→ **EXERCICE PROPOSÉ A**
Répondez aux questions suivantes sur la présentation du Règne de la critique.
(i) Qui a traduit l'ouvrage de l'allemand ?
(ii) Dans quelle université Reinhart Koselleck enseigne-t-il la théorie de l'histoire ?
(iii) Quelles formations ayant marqué le siècle des Lumières l'auteur décrit-il ?

→ **PASSAGE SOURCE**
══════════

Reinhart Koselleck
Le Règne de la critique
Traduit de l’allemand par Hans Hildenbrand
1979
Collection Arguments , 192 pages
ISBN : 9782707302748
20.00 €
Étudiant la période qui, à la fin des guerres de religion voit s’instaurer la monarchie absolue et la critique de ce régime par les philosophes du XVIIIe siècle laquelle débouche sur la Révolution française, Reinhart Koselleck – professeur de théorie de l’histoire à l’université de Bielefeld – s’interroge sur la notion de crise politique. Il s’agit pour lui de mettre en valeur les oppositions qui s’opèrent entre politique et morale, État et citoyen, Raison d’État et for intérieur.
L’ouvrage étudie d’abord comment se met en place la monarchie absolue sur la base d’une subordination de la morale à la politique : l’État est considéré comme une personne humaine à qui le citoyen aliène à la fois sa liberté politique – en contrepartie d’une responsabilité du souverain et d’une innocence du pouvoir – et sa liberté intérieure car le contrat passé avec le souverain se fait au bénéfice d’un tiers, la loi, transcendance juridique.
Une deuxième partie étudie la critique de l’absolutisme qu’entreprennent les philosophes des Lumières à partir de cette innocence du pouvoir. L’auteur décrit alors les formations qui ont marqué le siècle des Lumières, la République des lettres et les loges maçonniques. Elles ont en commun de refuser la politique régnante pour pouvoir créer à l’intérieur de cet État, un for où se réalise sous la protection du secret, la liberté civile. Ces sociétés qui se définissent comme apolitiques et agissant seulement au nom de la morale ont cependant une incidence politique puisque c’est l’État établi qu’elles remettent en question. Apparaît alors le thème central de l’ouvrage : le caractère dialectique de l’opposition entre morale et politique. Quand la monarchie subordonne la morale à la politique, elle reste sur un plan moral et paradoxalement, au moment où la politique est soumise au jugement moral, celui-ci se transforme en critique politique. C’est dans ce sens que l’auteur interprète le procès qu’intente les Lumières à l’absolutisme.

══════════

→ **EXERCICE PROPOSÉ B**
Dans la liste, remplacez "Reviews" par "Comments" de la ligne contenant "Click the admin user avatar" jusqu'à la ligne contenant "Action: [x=635, y=248]" incluse, puis recopiez ces lignes sans rien modifier d'autre.

→ **DONNÉES AFFICHÉES**

══════════

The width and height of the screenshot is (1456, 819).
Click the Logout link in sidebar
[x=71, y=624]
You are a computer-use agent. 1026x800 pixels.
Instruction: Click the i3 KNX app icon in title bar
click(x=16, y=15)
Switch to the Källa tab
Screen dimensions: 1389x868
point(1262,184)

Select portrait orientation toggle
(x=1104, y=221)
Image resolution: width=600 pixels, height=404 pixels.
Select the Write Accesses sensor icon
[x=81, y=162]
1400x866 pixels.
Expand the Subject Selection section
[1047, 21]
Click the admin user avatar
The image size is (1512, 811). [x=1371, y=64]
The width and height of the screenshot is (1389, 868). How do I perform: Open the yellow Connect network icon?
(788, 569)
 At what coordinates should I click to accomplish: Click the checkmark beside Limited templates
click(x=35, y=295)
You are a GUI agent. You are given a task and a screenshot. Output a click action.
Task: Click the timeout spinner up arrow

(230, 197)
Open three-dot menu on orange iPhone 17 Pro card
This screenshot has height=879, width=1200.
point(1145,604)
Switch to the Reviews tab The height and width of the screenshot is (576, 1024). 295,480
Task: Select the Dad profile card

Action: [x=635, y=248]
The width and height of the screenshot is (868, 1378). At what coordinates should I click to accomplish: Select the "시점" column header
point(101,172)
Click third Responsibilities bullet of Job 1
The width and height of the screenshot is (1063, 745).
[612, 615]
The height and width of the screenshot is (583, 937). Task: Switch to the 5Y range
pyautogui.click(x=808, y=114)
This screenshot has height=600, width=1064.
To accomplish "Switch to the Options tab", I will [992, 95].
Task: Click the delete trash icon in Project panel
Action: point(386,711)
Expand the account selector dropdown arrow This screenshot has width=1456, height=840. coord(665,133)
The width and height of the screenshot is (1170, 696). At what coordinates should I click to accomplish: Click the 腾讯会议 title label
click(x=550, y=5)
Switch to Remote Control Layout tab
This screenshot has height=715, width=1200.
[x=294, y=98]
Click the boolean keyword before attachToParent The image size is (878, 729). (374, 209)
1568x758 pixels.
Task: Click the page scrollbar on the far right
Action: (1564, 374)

══════════

→ **RÉSULTAT OBTENU A**
(i) Hans Hildenbrand.
(ii) L'université de Bielefeld.
(iii) La République des lettres et les loges maçonniques.

→ **RÉSULTAT OBTENU B**
Click the admin user avatar
The image size is (1512, 811). [x=1371, y=64]
The width and height of the screenshot is (1389, 868). How do I perform: Open the yellow Connect network icon?
(788, 569)
 At what coordinates should I click to accomplish: Click the checkmark beside Limited templates
click(x=35, y=295)
You are a GUI agent. You are given a task and a screenshot. Output a click action.
Task: Click the timeout spinner up arrow

(230, 197)
Open three-dot menu on orange iPhone 17 Pro card
This screenshot has height=879, width=1200.
point(1145,604)
Switch to the Comments tab The height and width of the screenshot is (576, 1024). 295,480
Task: Select the Dad profile card

Action: [x=635, y=248]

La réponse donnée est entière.